Dr. Kelil has taken the first steps toward the overarching goal of predicting breast cancer risk by focusing on clinical deployment of an automated machine learning pipeline for fibroglandular tissue and BPE quantifications and evaluating their potential as replacement for current workflows based on visual assessment by a radiologist.
Dr. Kelil collaborates closely with Jason Crane, PhD, director of the ci2 Computational Core and Felix Liu, computational and data science researcher on project design, methodology, data acquisition, segmentation, evaluation, deployment and feedback.
“Our current project is laying the foundation for using deep learning for assessment of breast cancer risk in clinical settings, and our project’s primary goal is to significantly improve current risk assessment models by incorporating biomarkers derived from imaging,” says Dr. Kelil.
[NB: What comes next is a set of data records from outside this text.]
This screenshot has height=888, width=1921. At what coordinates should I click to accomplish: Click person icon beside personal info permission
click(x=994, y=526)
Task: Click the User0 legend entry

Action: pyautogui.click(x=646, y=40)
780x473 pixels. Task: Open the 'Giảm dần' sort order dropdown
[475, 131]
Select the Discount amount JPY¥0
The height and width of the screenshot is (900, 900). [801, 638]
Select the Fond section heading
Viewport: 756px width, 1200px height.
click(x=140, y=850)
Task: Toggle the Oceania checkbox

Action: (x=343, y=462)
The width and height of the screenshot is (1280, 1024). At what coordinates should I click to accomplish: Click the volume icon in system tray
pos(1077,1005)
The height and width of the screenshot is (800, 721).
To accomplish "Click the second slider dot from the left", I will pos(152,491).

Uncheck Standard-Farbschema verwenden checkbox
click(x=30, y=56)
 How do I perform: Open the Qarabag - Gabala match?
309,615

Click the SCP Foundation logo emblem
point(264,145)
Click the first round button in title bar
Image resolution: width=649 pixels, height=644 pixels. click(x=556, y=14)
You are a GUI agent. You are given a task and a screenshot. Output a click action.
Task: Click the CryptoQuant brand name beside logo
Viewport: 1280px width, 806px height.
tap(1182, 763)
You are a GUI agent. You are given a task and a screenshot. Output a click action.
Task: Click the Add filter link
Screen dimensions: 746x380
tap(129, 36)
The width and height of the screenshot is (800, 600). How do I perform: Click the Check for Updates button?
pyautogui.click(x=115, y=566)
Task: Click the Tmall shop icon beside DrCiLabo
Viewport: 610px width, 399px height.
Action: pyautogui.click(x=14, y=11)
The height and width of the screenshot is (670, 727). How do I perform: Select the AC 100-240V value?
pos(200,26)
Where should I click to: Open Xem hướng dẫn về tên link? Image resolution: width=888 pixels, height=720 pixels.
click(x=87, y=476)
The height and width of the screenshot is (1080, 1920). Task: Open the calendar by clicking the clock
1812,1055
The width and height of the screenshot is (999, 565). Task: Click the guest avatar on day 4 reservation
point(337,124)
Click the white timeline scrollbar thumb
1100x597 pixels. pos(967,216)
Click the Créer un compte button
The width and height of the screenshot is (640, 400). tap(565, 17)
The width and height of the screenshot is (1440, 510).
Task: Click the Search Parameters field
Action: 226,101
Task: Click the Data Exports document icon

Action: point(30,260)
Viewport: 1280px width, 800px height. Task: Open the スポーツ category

By working with accurate, quantitatively assessed imaging biomarkers originating from deep learning models, investigators hope that clinicians’ assessments of patient risk will improve which will ultimately lead to an increase in cancer detection rates while unnecessary benign biopsies decrease.
Overall, this work will lay the foundation for using machine learning in the analysis of breast MRI and guide the efficient utilization of breast MRI. In the long term, this could have a major impact in improved screening performance of MRI for women at high risk of breast cancer.